2. The system claimed in claim 1 wherein the material source is a linear source.

3. The system claimed in claim 1 wherein the material source is a point source.

4. The system claimed in claim 1 wherein the material source is a planar source.

5. The system claimed in claim 1 wherein the substrate is a continuous substrate.

6. The system claimed in claim 1 further comprising a plurality of discrete substrates mounted on a movable support.

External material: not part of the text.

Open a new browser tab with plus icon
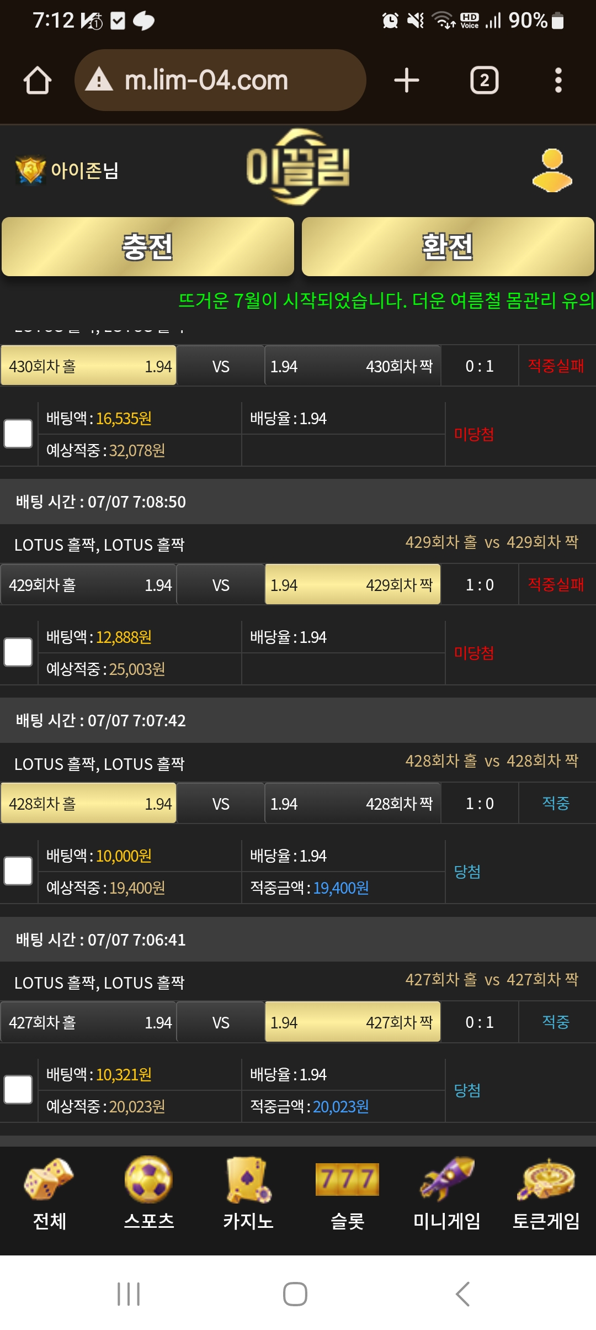Viewport: 596px width, 1330px height. pos(407,81)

7. A method for the deposition of material on a substrate including the steps of:

a) supplying a substrate within a material deposition chamber;

b) providing at least two separate source chambers, each source chamber having a material source containing a quantity of material;

c) alternatively vaporizing the material in each source and creating a plume of vaporized material that is emitted into the deposition chamber and directly deposited on the substrate;

d) alternatively sealing each source chamber from the deposition chamber in a first mode, and providing an opening for the plume of vaporized material to be directly deposited on the substrate in a second mode;

e) alternatively evacuating each source chamber; and

f) alternatively removing each source from its source chamber.

8. A method for the deposition of material on a substrate including the steps of:

a) providing a substrate in a material deposition chamber;

b) loading a first material source into an isolatable first source chamber;

c) loading a second material source into an isolatable second source chamber;

d) evacuating the deposition chamber and at least the first source chamber;

e) opening at least the first source chamber to the deposition chamber and evaporating material from the first material source onto the substrate;

f) sealing the first source chamber and removing the first material source;

g) evacuating the second source chamber;

h) opening the second source chamber to the deposition chamber and evaporating material from the second material source onto the substrate;

i) reloading the first source chamber with a loaded material source;

j) evacuating the reloaded first source chamber; and

k) opening the reloaded first source chamber to the deposition chamber and evaporating material from the loaded material source onto the substrate.

9. The method claimed in claim 8, wherein the first material source is replenished and the first source chamber is reloaded in step i) with the replenished first material source.

10. The method claimed in claim 9, further comprising cleaning the first material source prior to reloading in step i).

11. The method claimed in claim 8, further comprising cleaning the first source chamber prior to reloading in step i).

12. The method claimed in claim 8, wherein first source chamber is reloaded in step i) with a third material source.

13. The method claimed in claim 8, further comprising:

l) sealing the second source chamber and removing the second material source;

m) reloading the second source chamber with a loaded material source;

n) evacuating the reloaded second source chamber; and

o) opening the reloaded second source chamber to the deposition chamber and evaporating material from the loaded material source in the second source chamber onto the substrate.

14. The method claimed in claim 13, wherein the first and second material sources are replenished, and the first source chamber is reloaded in step i) and the second source chamber is reloaded in step m) with replenished material sources.

15. The method claimed in claim 13, wherein first source chamber is reloaded in step i) with a third material source.

16. The method claimed in claim 8, wherein the substrate moves continuously.

17. The method claimed in claim 16, wherein a plurality of discrete substrates are provided in the deposition chamber.

18. The method claimed in claim 8, wherein the substrate is a continuous substrate.